Now that we’ve built and rebuilt the hosts several times, we can now get an entire Azure Stack host built in under a couple hours, so like with anything, once you know how it works, it’s easy…

Once the core Azure Stacks were operational, the real testing was in putting workloads on the systems. Our initial fiddling was building Windows VMs and importing Windows VMs was uneventful and quite frankly not the least bit exciting, but that was expected. This was a Microsoft product, we’ve been using VMware and Hyper-V for years to host basic Windows VM, there’s nothing all too exciting of running a basic VM. But at least we know it runs the VMs just fine as we would expect.

What really impressed us during our testing process was when we started to fiddle with the PaaS services. We took our Intranet (built on Microsoft IIS Web and SQL Server), made a handful of code modifications to support the PaaS environment, and got it all up and running on our Azure Stack within about a day end to end (code mods, code uploads, scalability testing, everything). The EXCITING part was when we put a load generator on the thing and then SCALED our Intranet to increase capacity with more cores and more storage, we just clicked to add resources and the resources were dynamically ADDED!!!

We didn’t have to build more VMs, we didn’t have to insert VMs into a cluster, we didn’t have to setup external load balancers, we didn’t have to create more SQL server nodes and bring our clusters up and down to change capacity. THIS is where the power of Azure Stack is at! The code changes we made to our app were nominal, and here forward, we now have a PaaS enabled app that is built for the true scalability and “agility” that the cloud has been sold to us over the years, and is now readily available in our datacenter.

We installed the SQL (PaaS) provider on our Azure Stack to scale out a couple of our SQL server instances in the same way we did our Web app scalability. We threw load at the SQL instances, scaled them up and added more load. Any time we made changes to our requests for more capacity, Azure Stack added the resources we needed on the backend.
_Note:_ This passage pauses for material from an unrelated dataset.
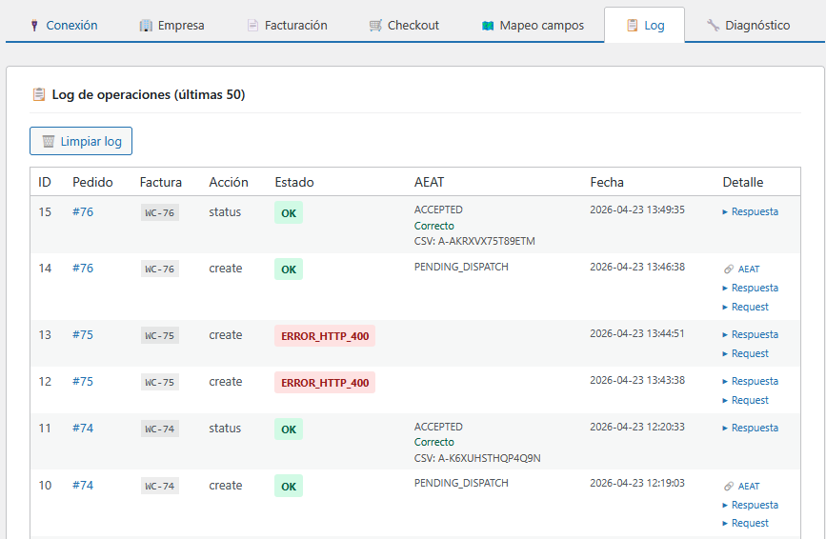826x539 pixels.
Task: Click the clipboard icon beside the log heading
Action: coord(39,94)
As far as the app (and the users) were concerned, they saw nothing, just sustained performance and uptime.

We developed test processes of patching and updating the underlying components of Azure Stack, which there are base templates that serve up the capacity, however instead of patching and updating dozens (hundreds) of individual VMs, we’ve setup a process of updating the base templates that are to be deployed, and then as we deploy the templates, everything is already up to date and fully operational.

It’s a completely different model for operations, but one that we have been rewriting operational manuals internally in our organization to manage an Azure Stack instead of a bunch of individual VMs. Going back to my moving van analogy, if I’m going to be moving a lot of stuff, instead of doing maintenance on 100 individual cars, I’m doing maintenance on 5 moving vans, of which 3 are doing the bulk of the work, and 2 are redundant spares.
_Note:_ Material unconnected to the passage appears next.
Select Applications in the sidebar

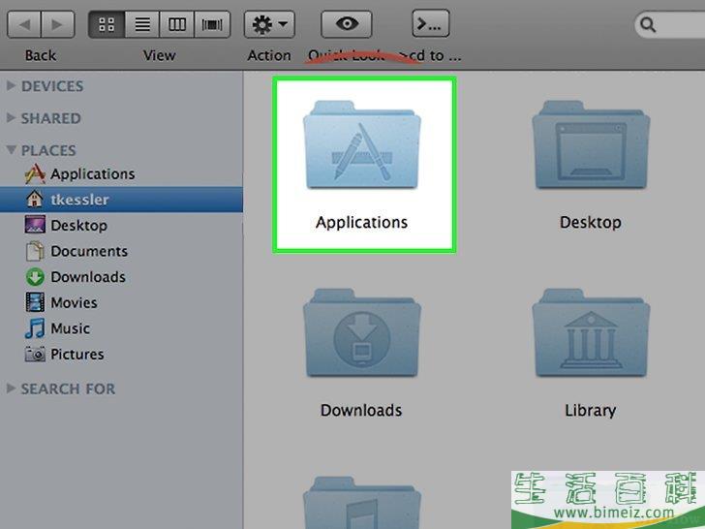(x=92, y=174)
For the current Azure Stack TP1 Preview, it’s just a single host server model, so we’re not able to do multi-site replication and redundancy just yet, but now that we are running full test workloads on the hosts we have setup in our datacenters, we can’t wait for updated generations of Azure Stack that’ll provide us multi-host / multi-site capabilities.
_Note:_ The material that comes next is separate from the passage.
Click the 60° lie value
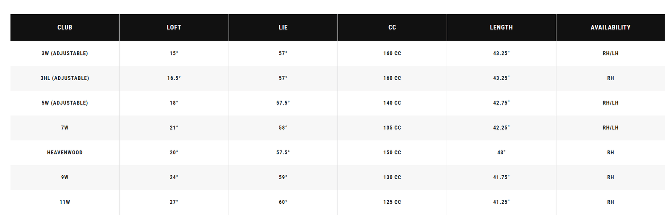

I’ve had an opportunity to fiddle with a lot of technologies long before their public release, and have written blog posts and 1500-page books on things including some of the first publicly available texts on Microsoft Exchange, SharePoint, Active Directory, Apple Mac Integration, Unified Messaging, Office 365, and the like. Fiddling with and building out case scenarios on Azure Stack put a huge smile on my face.

Azure Stack completely changes how datacenters will manage large scale applications, and even address dev/test and highly secured and scalable apps.

I don’t see basic virtual machines going away any time soon though. A small org wouldn’t go through the effort of buying an Azure Stack to host a few VMs, just as it doesn’t make sense for the home owner to buy a semi-truck to move a few boxes or even a whole household. In those scenarios, “renting” a van (or buying Azure (public) capacity) makes more sense.

But for organizations that are currently scaling applications to “dozens” of individual VMs that are load balanced and scaled across a lot of VMs, or for organizations that have cloud-scale applications they want to maintain on-prem, Azure Stack is built for cloud capability but for on-premise operations.

As I look at the marketplace, organizations can’t put Amazon AWS or Google on-premise, and again, not everyone and everything is ready to go to the public cloud. Microsoft has that unique position in the marketplace of providing highly scalable and globally distributed public cloud services (in Azure public), while also providing organizations the ability to run the exact same applications, capabilities, and cloud scalable and redundant services on-premise.

As we see organizations making the decision today of going to Amazon AWS or Microsoft Azure, if all you're doing and expect to (ever) do is basic VMs in the cloud, then it really is a toss up between AWS vs Azure.  But if you are like pretty much every enterprise in the world that wants the flexibility of doing some stuff in the cloud, and some stuff on-prem; be able to do some stuff as VMs in an IaaS environment and some stuff in a scalable PaaS environment, banking on Microsoft provides more flexibility of choosing a provider that can fulfill on ALL of your business needs today and in the future.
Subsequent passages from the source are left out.